Sepelik ini kah masalahnya.
Kenapa papah bisa sejahat ini?!
"Kak, kalau kak Ivan nggak mau. Adit akan cari dokter lainnya untuk menuntaskan ini!" Aku tidak bisa mengambil keputusan terbaik lainnya kali ini. Biarlah tubuh ku ini berkorban untuk kebaikan semuanya.
"Nggak! Dokter lain nggak akan memanusiakan kamu Adit. Mereka pasti hanya akan fokus tujuan. Nggak, nggak! Kakak nggak mau! Udah cukup kamu merasakan kesakitan itu."
"Oke aku siap, kalau kakak tetep nggak mau. Nggak apa-apa, Adit masih kuat menerima perlakuan terburuk sekalipun dari dokter lain yang kak Ivan bilang nggak akan manusiawi seperti yang kak Ivan lakukan. Mama bisa segera uruskan mencari dokter yang lainnya. Udah mah, kita langsung ke rumah sakit Mahardika saja." Aku bersiap pergi mengajak mama sebelum tangan itu berhasil menahan langkahku.

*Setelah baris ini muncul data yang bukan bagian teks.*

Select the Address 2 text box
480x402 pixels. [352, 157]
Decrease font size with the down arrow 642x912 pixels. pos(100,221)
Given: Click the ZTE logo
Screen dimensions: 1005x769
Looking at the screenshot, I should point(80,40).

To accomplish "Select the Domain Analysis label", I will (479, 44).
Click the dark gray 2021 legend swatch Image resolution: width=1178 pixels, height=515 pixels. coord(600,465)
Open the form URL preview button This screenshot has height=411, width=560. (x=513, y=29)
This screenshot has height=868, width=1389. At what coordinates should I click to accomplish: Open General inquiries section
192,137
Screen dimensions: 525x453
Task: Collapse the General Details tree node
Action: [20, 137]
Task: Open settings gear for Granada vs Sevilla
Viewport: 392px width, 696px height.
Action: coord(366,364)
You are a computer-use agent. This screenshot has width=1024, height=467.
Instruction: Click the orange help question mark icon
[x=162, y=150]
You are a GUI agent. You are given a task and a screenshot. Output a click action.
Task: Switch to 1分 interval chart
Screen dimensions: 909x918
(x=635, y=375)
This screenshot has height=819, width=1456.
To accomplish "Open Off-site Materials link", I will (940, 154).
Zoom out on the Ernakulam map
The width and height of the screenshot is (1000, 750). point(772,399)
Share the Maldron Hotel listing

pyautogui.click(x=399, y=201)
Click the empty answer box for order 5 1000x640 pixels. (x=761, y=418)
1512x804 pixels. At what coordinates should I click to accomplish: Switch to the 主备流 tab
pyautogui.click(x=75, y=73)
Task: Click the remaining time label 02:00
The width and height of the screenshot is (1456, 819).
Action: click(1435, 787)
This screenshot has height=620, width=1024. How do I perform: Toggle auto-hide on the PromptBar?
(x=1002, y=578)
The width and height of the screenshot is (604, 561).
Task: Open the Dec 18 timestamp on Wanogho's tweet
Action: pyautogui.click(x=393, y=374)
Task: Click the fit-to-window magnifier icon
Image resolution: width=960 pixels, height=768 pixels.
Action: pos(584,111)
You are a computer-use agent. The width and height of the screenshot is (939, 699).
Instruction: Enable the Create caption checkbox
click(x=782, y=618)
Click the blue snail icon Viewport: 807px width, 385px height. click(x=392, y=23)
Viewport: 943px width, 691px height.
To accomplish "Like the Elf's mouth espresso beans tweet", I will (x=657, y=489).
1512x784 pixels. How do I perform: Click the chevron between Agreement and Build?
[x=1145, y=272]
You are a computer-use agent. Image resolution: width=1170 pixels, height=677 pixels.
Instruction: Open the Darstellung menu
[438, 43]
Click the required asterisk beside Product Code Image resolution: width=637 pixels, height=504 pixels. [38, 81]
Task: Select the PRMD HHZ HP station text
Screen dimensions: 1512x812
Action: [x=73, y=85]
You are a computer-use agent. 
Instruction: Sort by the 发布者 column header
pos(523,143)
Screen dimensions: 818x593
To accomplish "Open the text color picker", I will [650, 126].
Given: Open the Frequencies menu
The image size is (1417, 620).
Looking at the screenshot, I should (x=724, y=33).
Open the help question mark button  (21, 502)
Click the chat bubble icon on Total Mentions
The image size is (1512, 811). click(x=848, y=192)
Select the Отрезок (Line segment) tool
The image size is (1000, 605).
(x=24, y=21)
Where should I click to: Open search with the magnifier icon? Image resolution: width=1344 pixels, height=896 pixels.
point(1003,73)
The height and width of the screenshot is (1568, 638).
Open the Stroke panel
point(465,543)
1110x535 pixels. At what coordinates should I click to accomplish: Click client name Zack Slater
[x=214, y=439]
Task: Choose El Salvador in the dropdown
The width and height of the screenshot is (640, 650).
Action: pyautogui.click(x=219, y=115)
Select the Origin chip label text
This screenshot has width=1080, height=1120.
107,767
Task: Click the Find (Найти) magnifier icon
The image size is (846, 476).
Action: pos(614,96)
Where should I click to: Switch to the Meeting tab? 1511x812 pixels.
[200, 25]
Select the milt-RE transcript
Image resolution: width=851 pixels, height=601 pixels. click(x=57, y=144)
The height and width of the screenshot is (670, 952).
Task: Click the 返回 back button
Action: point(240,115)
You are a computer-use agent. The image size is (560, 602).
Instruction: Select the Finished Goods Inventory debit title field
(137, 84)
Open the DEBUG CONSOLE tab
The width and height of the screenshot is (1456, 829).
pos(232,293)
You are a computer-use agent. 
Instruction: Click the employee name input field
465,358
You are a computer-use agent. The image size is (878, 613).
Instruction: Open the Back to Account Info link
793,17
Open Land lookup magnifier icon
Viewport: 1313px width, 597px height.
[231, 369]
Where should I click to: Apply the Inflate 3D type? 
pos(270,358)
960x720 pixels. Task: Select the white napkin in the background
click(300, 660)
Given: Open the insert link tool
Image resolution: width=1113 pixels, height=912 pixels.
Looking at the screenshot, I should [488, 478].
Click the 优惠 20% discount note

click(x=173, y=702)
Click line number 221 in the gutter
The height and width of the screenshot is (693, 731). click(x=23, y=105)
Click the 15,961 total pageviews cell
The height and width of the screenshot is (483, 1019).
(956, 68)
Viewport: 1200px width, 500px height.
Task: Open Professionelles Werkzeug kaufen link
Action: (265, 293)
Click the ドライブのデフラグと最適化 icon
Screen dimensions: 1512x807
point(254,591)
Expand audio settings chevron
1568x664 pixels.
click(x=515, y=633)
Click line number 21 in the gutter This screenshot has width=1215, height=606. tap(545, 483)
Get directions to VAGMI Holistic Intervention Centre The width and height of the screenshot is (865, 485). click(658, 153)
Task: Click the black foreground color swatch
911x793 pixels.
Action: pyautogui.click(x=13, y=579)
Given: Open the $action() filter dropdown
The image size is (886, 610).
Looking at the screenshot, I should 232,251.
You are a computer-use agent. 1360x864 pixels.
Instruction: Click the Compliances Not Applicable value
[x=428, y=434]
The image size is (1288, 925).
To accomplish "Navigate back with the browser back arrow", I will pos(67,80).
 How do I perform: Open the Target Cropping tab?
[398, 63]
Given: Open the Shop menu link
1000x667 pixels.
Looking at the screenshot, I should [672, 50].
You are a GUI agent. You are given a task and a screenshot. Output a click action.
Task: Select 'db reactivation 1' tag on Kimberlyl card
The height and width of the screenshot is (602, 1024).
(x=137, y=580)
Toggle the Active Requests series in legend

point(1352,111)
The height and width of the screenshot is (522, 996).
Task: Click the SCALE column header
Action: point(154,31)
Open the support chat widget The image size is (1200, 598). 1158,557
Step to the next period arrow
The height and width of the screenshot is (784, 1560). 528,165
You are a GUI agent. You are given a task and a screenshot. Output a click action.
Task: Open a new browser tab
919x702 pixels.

"Adit!!! Oke! Kak Ivan akan lanjutkan. Dengan syarat selama 24 jam kamu harus selalu dalam pengawasan kak Ivan! Kita tinggal bersama di apartemen Kakak. Kakak akan alihkan semua tugas di rumah sakit ke yang lain."
Aku tersenyum miris menanggapinya. Ya, ini yang kuinginkan. Kurasa kak Ivan akan dengan sangat berhati-hati dan mengambil tindakan paling tepat atas segala efek yang akan kurasakan nanti dibandingkan dokter-dokter lain yang tidak kukenal. Perasaan ku cukup lega sekarang meskipun ada kekhawatiran yang ikut menelusup juga.